This notebook demonstrated how to create a pre-merge hook in lakeFS that validates the metadata before merging data into the production branch. 

1. Define hook configuration files and a Lua scripts for metadata validations. 
2. Perform an ETL process by creating an ingestion branch, uploading data files with metadata and atomically promoting the data to the production branch through a merge.
3. The pre-merge hook prevents the promotion due to metadata issues, resulting in a Precondition Failed error.
4. Attempt to change the metadata and promote it to production again. 

## Config

**_If you're not using the provided lakeFS server and MinIO storage then change these values to match your environment_**

### lakeFS endpoint and credentials

In [None]:
lakefsEndPoint = 'http://lakefs:8000' # e.g. 'https://username.aws_region_name.lakefscloud.io' 
lakefsAccessKey = 'AKIAIOSFOLKFSSAMPLES'
lakefsSecretKey = 'wJalrXUtnFEMI/K7MDENG/bPxRfiCYEXAMPLEKEY'

### Object Storage

In [None]:
storageNamespace = 's3://example' # e.g. "s3://bucket"

---

## Setup

**(you shouldn't need to change anything in this section, just run it)**

In [None]:
repo_name = "metadata-validation-example-repo"

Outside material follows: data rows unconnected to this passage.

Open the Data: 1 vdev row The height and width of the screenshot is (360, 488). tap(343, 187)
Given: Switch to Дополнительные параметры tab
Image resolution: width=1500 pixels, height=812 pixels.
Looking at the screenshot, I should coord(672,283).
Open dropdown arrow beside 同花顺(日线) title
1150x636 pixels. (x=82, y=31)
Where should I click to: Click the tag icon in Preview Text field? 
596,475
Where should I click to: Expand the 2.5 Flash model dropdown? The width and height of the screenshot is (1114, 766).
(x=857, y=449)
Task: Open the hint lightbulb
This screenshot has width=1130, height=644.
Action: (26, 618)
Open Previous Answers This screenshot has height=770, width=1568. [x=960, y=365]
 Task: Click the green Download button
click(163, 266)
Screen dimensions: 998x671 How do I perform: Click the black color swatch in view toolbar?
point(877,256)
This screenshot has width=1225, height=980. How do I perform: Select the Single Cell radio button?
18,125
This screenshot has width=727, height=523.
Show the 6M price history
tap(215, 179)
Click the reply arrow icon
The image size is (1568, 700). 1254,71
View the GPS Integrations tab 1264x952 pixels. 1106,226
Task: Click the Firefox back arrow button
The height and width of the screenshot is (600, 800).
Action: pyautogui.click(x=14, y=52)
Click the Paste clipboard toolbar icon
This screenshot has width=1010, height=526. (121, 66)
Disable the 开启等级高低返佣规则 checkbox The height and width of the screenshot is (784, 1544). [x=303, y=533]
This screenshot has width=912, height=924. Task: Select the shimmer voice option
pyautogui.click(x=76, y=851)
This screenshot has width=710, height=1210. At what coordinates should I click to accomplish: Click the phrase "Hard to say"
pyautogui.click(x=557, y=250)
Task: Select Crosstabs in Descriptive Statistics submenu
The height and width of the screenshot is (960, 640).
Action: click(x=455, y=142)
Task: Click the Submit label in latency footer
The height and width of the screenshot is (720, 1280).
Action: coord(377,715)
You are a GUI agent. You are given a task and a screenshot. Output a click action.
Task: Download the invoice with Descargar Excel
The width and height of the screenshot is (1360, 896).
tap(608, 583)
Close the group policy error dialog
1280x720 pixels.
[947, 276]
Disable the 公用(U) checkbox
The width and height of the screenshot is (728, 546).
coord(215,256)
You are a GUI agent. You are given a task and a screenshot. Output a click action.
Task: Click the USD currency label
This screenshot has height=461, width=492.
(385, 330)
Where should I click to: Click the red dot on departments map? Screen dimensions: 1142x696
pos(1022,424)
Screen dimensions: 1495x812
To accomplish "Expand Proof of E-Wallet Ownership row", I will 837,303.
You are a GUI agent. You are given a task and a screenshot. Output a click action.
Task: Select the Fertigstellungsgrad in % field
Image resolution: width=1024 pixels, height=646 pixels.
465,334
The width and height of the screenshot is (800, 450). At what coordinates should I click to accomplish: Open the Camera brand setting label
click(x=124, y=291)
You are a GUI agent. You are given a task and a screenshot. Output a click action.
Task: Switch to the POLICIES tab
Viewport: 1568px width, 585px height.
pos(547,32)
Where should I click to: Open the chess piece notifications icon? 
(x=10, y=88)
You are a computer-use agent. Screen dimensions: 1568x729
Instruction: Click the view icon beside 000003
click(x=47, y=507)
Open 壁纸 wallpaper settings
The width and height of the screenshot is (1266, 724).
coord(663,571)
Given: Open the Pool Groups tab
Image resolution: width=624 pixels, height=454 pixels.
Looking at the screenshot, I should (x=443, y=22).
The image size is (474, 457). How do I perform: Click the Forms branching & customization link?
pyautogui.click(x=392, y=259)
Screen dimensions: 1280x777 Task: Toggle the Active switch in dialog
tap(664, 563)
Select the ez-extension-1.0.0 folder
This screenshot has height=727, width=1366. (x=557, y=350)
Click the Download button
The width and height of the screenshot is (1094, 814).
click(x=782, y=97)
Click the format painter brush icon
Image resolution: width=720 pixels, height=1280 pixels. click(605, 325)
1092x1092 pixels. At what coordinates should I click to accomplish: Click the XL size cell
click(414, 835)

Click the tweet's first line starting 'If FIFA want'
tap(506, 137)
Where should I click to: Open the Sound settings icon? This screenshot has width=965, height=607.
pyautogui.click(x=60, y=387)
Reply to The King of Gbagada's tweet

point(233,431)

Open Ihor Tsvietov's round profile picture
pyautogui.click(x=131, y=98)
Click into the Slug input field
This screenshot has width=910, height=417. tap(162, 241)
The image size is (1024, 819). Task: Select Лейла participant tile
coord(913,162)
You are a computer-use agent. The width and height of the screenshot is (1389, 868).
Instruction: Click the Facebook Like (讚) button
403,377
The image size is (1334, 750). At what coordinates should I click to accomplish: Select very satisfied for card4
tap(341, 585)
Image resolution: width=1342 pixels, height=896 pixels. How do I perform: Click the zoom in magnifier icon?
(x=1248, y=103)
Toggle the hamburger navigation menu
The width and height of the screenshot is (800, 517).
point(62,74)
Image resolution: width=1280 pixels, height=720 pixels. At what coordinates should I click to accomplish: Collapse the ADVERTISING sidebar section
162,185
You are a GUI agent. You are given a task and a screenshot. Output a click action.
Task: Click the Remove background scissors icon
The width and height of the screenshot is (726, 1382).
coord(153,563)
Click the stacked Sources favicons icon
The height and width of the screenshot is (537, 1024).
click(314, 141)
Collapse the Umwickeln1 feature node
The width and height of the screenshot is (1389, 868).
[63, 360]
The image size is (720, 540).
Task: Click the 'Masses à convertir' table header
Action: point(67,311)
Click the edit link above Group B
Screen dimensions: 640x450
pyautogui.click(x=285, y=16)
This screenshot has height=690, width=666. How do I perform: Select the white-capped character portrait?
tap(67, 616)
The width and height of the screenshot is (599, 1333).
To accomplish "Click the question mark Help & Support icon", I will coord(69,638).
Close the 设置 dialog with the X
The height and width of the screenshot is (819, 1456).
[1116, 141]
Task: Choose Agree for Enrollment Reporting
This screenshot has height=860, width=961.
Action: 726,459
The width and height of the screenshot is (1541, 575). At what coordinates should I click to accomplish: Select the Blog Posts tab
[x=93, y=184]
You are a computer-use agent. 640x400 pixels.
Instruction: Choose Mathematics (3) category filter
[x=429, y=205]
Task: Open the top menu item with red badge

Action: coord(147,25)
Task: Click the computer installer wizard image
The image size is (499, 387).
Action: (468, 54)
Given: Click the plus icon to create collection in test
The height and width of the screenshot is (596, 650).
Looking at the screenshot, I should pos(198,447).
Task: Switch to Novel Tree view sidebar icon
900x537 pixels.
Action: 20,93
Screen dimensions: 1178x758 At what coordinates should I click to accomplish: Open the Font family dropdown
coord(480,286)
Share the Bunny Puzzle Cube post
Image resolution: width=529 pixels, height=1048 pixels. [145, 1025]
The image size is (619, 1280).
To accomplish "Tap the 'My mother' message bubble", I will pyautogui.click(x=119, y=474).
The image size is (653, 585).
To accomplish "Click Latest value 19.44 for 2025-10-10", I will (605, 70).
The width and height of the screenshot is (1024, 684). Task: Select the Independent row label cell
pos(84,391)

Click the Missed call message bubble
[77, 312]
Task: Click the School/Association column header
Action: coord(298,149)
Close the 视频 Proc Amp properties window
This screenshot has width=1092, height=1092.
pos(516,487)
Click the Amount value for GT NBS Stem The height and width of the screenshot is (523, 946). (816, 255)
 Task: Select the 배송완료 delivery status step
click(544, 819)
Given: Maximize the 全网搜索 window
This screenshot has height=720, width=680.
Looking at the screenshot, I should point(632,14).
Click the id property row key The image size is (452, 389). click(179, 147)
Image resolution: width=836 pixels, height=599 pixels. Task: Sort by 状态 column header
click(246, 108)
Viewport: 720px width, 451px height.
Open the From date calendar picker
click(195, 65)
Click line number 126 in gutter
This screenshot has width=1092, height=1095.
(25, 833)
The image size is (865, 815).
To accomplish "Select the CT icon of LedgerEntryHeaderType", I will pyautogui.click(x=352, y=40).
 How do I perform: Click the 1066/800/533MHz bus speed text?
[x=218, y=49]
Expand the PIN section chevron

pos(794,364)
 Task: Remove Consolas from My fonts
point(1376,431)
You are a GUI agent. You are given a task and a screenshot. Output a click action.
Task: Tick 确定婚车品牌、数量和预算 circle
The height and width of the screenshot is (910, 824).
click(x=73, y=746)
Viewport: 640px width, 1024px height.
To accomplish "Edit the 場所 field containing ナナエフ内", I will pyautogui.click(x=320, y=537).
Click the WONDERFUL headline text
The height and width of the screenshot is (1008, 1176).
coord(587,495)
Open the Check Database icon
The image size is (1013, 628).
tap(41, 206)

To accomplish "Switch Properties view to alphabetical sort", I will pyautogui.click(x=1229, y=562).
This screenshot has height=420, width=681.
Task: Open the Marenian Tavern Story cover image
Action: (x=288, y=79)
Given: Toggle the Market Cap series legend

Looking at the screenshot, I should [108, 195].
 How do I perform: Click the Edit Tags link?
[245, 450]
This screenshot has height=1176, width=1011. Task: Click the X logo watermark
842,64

### Versioning Information

In [None]:
mainBranch = "main"
ingestionBranch = "ingestion_branch"
fileName1 = "userdata1.parquet"
fileName2 = "userdata2.parquet"

### Import libraries

In [None]:
%xmode Minimal
import os
import lakefs
import lakefs_sdk
from lakefs_sdk.client import LakeFSClient
from lakefs_sdk import models
from assets.lakefs_demo import print_commit, print_diff, lakefs_ui_endpoint
import yaml

### Set environment variables

In [None]:
os.environ["LAKECTL_SERVER_ENDPOINT_URL"] = lakefsEndPoint
os.environ["LAKECTL_CREDENTIALS_ACCESS_KEY_ID"] = lakefsAccessKey
os.environ["LAKECTL_CREDENTIALS_SECRET_ACCESS_KEY"] = lakefsSecretKey

### Verify lakeFS credentials by getting lakeFS version

In [None]:
print("Verifying lakeFS credentials…")
try:
    v=lakefs.client.Client().version
except:
    print("🛑 failed to get lakeFS version")
else:
    print(f"…✅lakeFS credentials verified\n\nℹ️lakeFS version {v}")

### Working with the lakeFS Python client API

In [None]:
configuration = lakefs_sdk.Configuration(
    host=lakefsEndPoint,
    username=lakefsAccessKey,
    password=lakefsSecretKey,
)
lakefsClient = LakeFSClient(configuration)

### Define lakeFS Repository

In [None]:
repo = lakefs.Repository(repo_name).create(storage_namespace=f"{storageNamespace}/{repo_name}", default_branch=mainBranch, exist_ok=True)
branchMain = repo.branch(mainBranch)
print(repo)

---

# Main demo starts here 🚦 👇🏻

## Setup and Configure Hooks

### Configure hooks in the repository

* Upload [Hooks config YAML file](./hooks/pre-merge-metadata-validation.yaml) for metadata validation to check for mandatory metadata before data is merged into the main branch
* Hooks config file must be uploaded to "_lakefs_actions" prefix

In [None]:
hooks_config_yaml = "pre-merge-metadata-validation.yaml"
hooks_prefix = "_lakefs_actions"

contentToUpload = open(f'./hooks/{hooks_config_yaml}', 'r').read()
print(branchMain.object(f'{hooks_prefix}/{hooks_config_yaml}').upload(data=contentToUpload, mode='wb', pre_sign=False))

### Upload 1st script

##### The script [commit_metadata_validator.lua](./hooks/commit_metadata_validator.lua) checks commit metadata to validate that mandatory metadata fields are present and value for the metadata fields match the required pattern

In [None]:
lua_script_file_name = "commit_metadata_validator.lua"
lua_scripts_path = "scripts"

contentToUpload = open(f'./hooks/{lua_script_file_name}', 'r').read()
print(branchMain.object(f'{lua_scripts_path}/{lua_script_file_name}').upload(data=contentToUpload, mode='wb', pre_sign=False))

### Upload 2nd script

##### The script [dataset_validator.lua](./hooks/dataset_validator.lua) validates the existence of mandatory metadata describing a dataset

In [None]:
lua_script_file_name = "dataset_validator.lua"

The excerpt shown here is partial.